One was a windfall from a garage sale, a life-size figure from the company Katherine’s Collection that a friend of Betonte’s spotted and picked up for him at a bargain price. He named the female doll Miss Kitty because of her resemblance to the saloon keeper in the TV classic Gunsmoke and sat her on one side of the living room’s bow window. On the other side is another Katherine’s Collection doll named Eula, gaudily dressed in a leopard coat and shoes and wearing a grin that reminds Betonte of the funhouse character Laffing Sal.

They’re just two of the life-size figures positioned all around McGonegal and Betonte’s house. A wooden soldier guards the top of the stairs, while the character Betonte calls the chancellor of Christmas University — a Santa dressed in elaborate Renaissance garb — takes up position between the kitchen and dining room. In the informal space McGonegal and Betonte call the lodge room is a Katherine’s Collection Santa in royal robe, as well as a female elf with a sprightly face that was modeled after the artist’s aunt.

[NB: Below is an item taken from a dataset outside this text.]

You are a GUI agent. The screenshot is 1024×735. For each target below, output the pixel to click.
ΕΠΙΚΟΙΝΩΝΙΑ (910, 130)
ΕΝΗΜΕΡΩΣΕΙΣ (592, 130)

Some smaller figures make an appearance, too. A forest fairy from artist Mark Roberts perches atop a pier glass that came from McGonegal’s family. A Santa in a white sheepskin coat, designed by artist Tina Mitchell, totes his pack in the master bedroom. In the living room, a carousel horse purchased at the tree festival awaits a rider, bedecked in jewels, black feathers and gold sequins.

The holiday decorations share space with family heirlooms, including furniture from the tourist home McGonegal’s family ran and her grandparents’ farm in Jefferson County, Ohio. Her son’s christening dress hangs on a guest room wall, and a lamp that was a wedding gift to her parents lights the room.

But all those objects merely enhance what McGonegal and Betonte consider the house’s best feature, its views of their 2 1/2 wooded acres. The couple purposely left most of the windows unadorned, because "God gave us such wonderful scenery," McGonegal said.

That’s a gift they can enjoy year-round.